> _Extract provided_:
Kiwi trekkers follow in Sir Edmund Hillary’s footsteps
“As the trip moves on, part of you longs for a hot shower, clean clothes and sheets. But another part of you never wants to leave these mountains and the joy of being outside every day.”
“I knew that trekking to Everest Base Camp was always going to be a life-changing experience,” said Helen. “Even then, I didn’t realise just how special it was going to be for my partner David and I.
“It was a six-hour hike on that final day to reach Everest Base Camp. As we stumbled in to Base Camp, I was excited to have made it, exhausted from the strenuous hike, and humbled by my surroundings. David and I made our way to the prayer flag monument for the obligatory photo.
It was at that moment that David got down on one knee and asked me to marry him. I was completely taken by surprise! How could he have kept that one hidden from me? Shock, combined with noise of the wind, meant that I didn’t hear a thing David was saying. But I blurted out “Yes!” and was met with cheers and hugs from all our tourmates.

> _Task set_:
A – In the Everest Base Camp trekking story, how long was the hike on the final day to reach Base Camp?
B – Return the passage from the Everest Base Camp trekking story starting at "Kiwi trekkers follow" and ending at "David and I.".
C – Write the next part of the Everest Base Camp trekking story, picking up after its final sentence.
The listing that follows is separate material, unrelated to the Everest Base Camp trekking story.

> _Collected material_:
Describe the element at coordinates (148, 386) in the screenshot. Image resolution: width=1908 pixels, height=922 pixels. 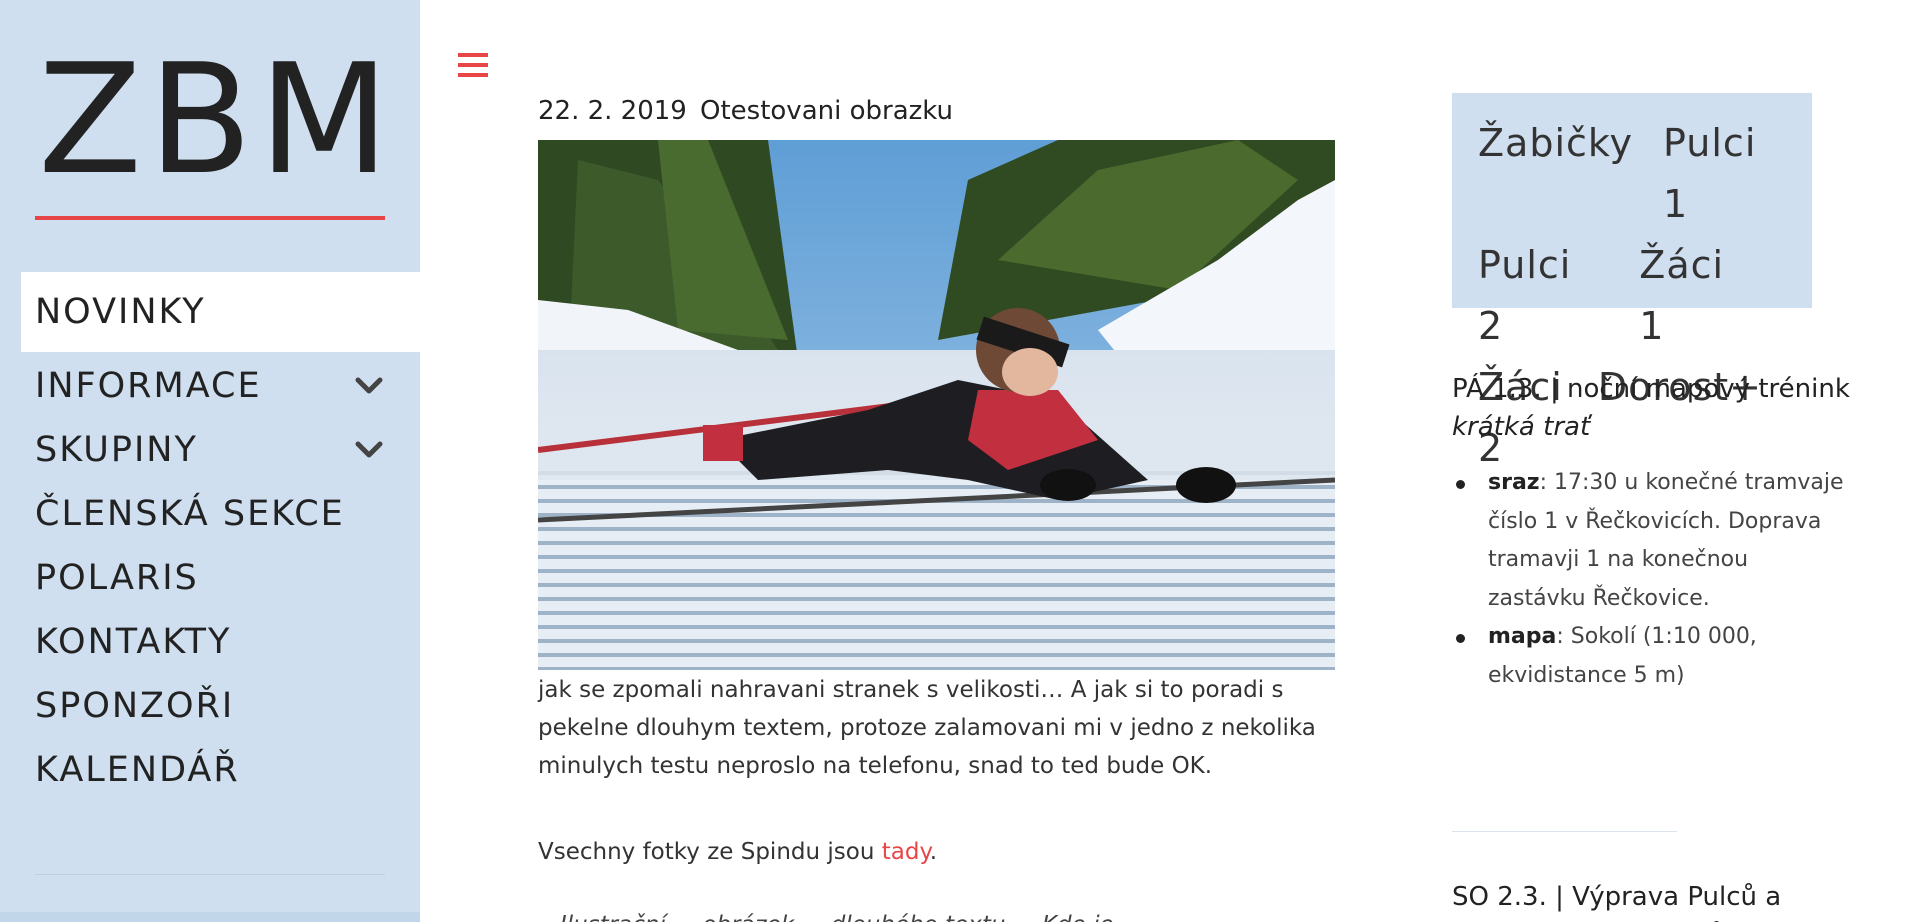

> _Set of answers_:
A – Six hours.

B –
Kiwi trekkers follow in Sir Edmund Hillary’s footsteps
“As the trip moves on, part of you longs for a hot shower, clean clothes and sheets. But another part of you never wants to leave these mountains and the joy of being outside every day.”
“I knew that trekking to Everest Base Camp was always going to be a life-changing experience,” said Helen. “Even then, I didn’t realise just how special it was going to be for my partner David and I.

C –
Our friends and family all joke now that no-one will ever be able to top that proposal – literally!
“Nepal will always hold a special place in our hearts now,” added Helen. “As well as the magic of the mountains and the scenery, the people of Nepal are so hospitable. We were blown away by the good nature, generosity and kindness of these people. That’s something else I believe our two nations have in common.
“This trek has been such a wonderful opportunity to really get to know this region of Nepal. Sir Edmund Hilary’s legacy lives on and is inspiring other New Zealanders to follow in his famous footsteps.”
This 19-day trek to Everest Base Camp was organised by the Himalayan Trust and Kathmandu Summit Club and run by World Expeditions. To find out how you can join an adventure of a lifetime with the Himalayan Trust visit himalayantrust.org/trek.
Above: Dingboche – snowfall over the village of Dingboche at 4,410 metres.
Below left: Mani stones: Trekking past Mani stones – rocks engraved with Buddhist mantras or prayers. The stones are found throughout the Everest region of Nepal and are instilled with profound spiritual significance. Out of respect, people should always pass to the left of the stones. Credit: Blair Millar
Middle: Kala Patthar Summit with Prayer Flags - The trekkers climbed the Kala Patthar Summit to enjoy the best closeup view of Everest.
Below right: Students at Chaurikharka school listening to stories read by the Kiwi trekkers.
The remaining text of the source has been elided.